The Council Fathers replied that God had instructed Moses to make images of cherubim wrought in gold (Exod 25:18). They explained that these icons represented actual persons, the cherubim; idols do not. They adduced writings of the Fathers approving icons and considered that God Himself had produced that wonder among icons, acheiropoieta — "icons made without (human) hands" (such as the Image of Christ's Face imprinted upon St. Veronica's handkerchief).

But no argument made at the Seventh Ecumenical Council surpassed the deepest and greatest reality in human history: that God is seen in the Image and Person of His Son, whose material Nature is indistinguishable from His spiritual Nature.

Icons are not photographs. They are mysteries. They are not representational art as portraits are. We might say, naively, that their perspective is all wrong. But that would miss the point. They are possessed of a kind of distance, an other-ness, which calls us away from the world. They do not imitate nature. They are portals into .... we might say "the supernatural" if the Divine world were not at the core of who we are.

When we approach an icon of Jesus, it is personal. It is an encounter. We speak to Him really and truly. Where is the connection between this encounter and the paints and wood that underlie the Holy Image? Who can say?

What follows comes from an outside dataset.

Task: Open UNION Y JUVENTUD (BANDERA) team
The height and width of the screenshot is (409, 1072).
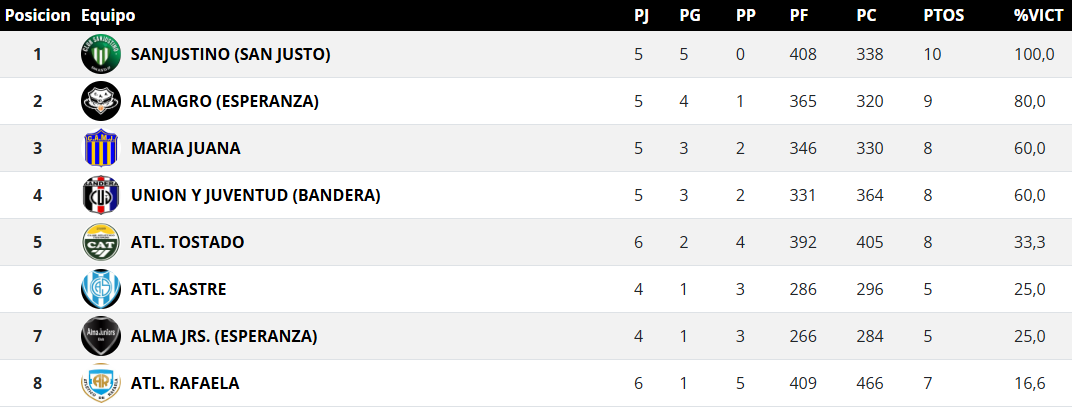Action: (255, 195)
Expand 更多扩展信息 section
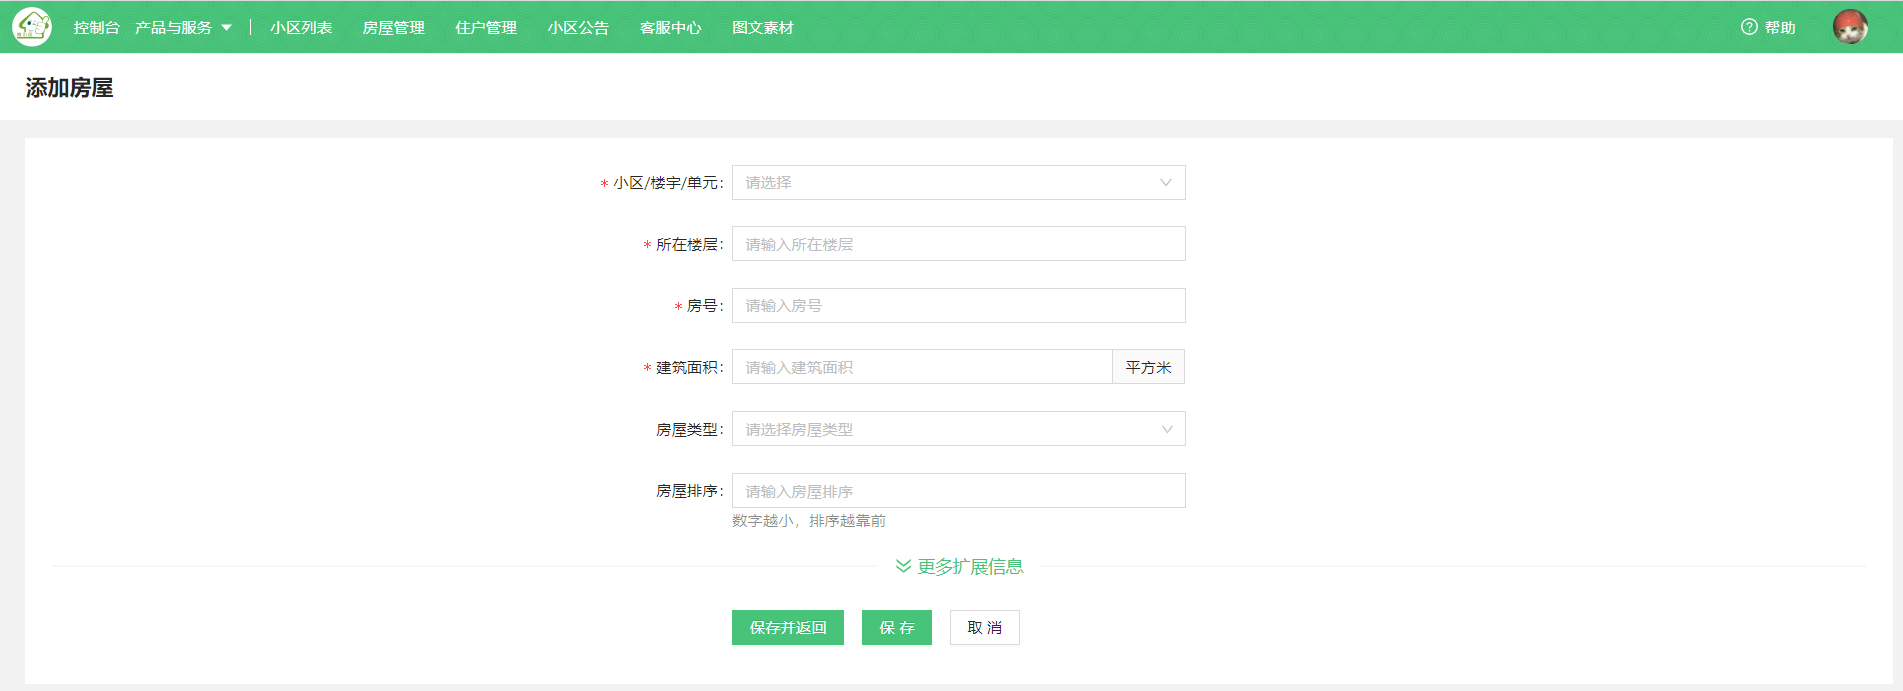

Who can say what makes the physical heart quake from spiritual love? Who can say what brings a woman to ignore the laws of personal survival, laying down her life for her children? In matters that lift us far above the gritty world, where is the line separating the physical from the spiritual? Could a scientist .... or an emperor draw it? Where does the one meet with the other? Where is the boundary? Or to borrow the words of the poet W. B. Yeats,

                                  ..... O brightening glance,
How can we know the dancer from the dance?    ("Among School Children")
And do we not here approach a towering Mystery? Who can tell the Father from the Son (Jn 14:9), and exactly how does the Kingdom of Heaven share in this sublime Unity, where One is All and All are One?

Let us draw near to Heaven through our Holy Icons. St. Luke did not hesitate to make an icon of the Mother of God. Through Divine encounter, generations of Christians have witnessed their wonderworking powers, dripping with myrrh as dew upon the windows that look on to Heaven. Bow down. Reverence them. Venerate them. Cense them with rarest incense. Light tapers before them. Kiss them with a quaking heart. And never doubt that there is mirth in Heaven for such as these.

In the Name of the Father and of the Son and of the Holy Ghost.